【教師残酷物語】第7話「飲みニケーション」(木原先生28歳/理科)
木原辰彦先生(28歳/高校理科)は、常時笑顔で話してくれる。が、内容はどこか冷笑的で諦念観が漂っている。細身の長身で、ヒゲが濃い体質なのだろう。午後だと顔の下半分が青くなっている。色白だからか、それが際立って見える。
大学では生物工学を専攻し、現在は高校で生物の授業を担当している。学生の時分は、細胞の仕組みに魅了され、教職への志など全くなかった。しかし、後輩に授業内容を解説しているうちに、自身の説明力の高さに気が付いた。それで教師になった。
ダボダボのグレースーツ、合皮製の安い黒のスニーカー、少し曲がった青色チェックのネクタイ。外見はお世辞にもスマートとは言えない。しかし、生物という教科の魅力、そしてその知識の有用性を語る時の眼差しは光り輝いている。
心掛けているのは何よりも「見やすさ」だ。授業の内容よりも「デザイン」が大事だ。彼は言う。
木原先生の教育哲学は独特だ。生物の授業は図解やイラストが重要で、その配置や視覚的な効果が何より大事である。実際に授業プリントを見せてもらったが、確かに手が込んでいる。その成果なのか、授業アンケートでは生徒から高い評価を受けている。「授業のわかりやすさ」と「教員の熱意」という項目は、ほぼ最高値に近いスコアだ。

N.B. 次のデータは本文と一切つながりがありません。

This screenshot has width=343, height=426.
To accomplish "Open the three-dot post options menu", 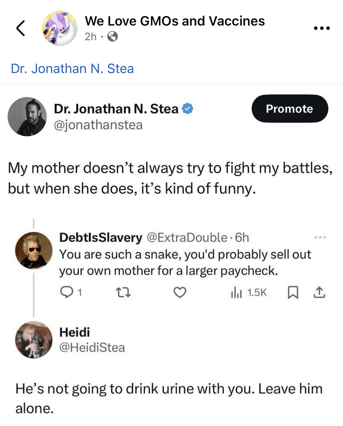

しかし、木原先生は3年連続、今の職場で常勤講師への登用試験に落ちている。
彼の勤めている職場は、毎年何名か非常勤講師から常勤講師への登用がある。毎年、非常勤講師から何名という形で募集がある。教科は関係なく、とにかく現職の非常勤講師が応募する。試験内容は各教科のペーパーテストと小論文、そして管理職による面接だ。選考基準や登用の理由は公にされることがなく、毎年「総合的に判断する」とのことだ。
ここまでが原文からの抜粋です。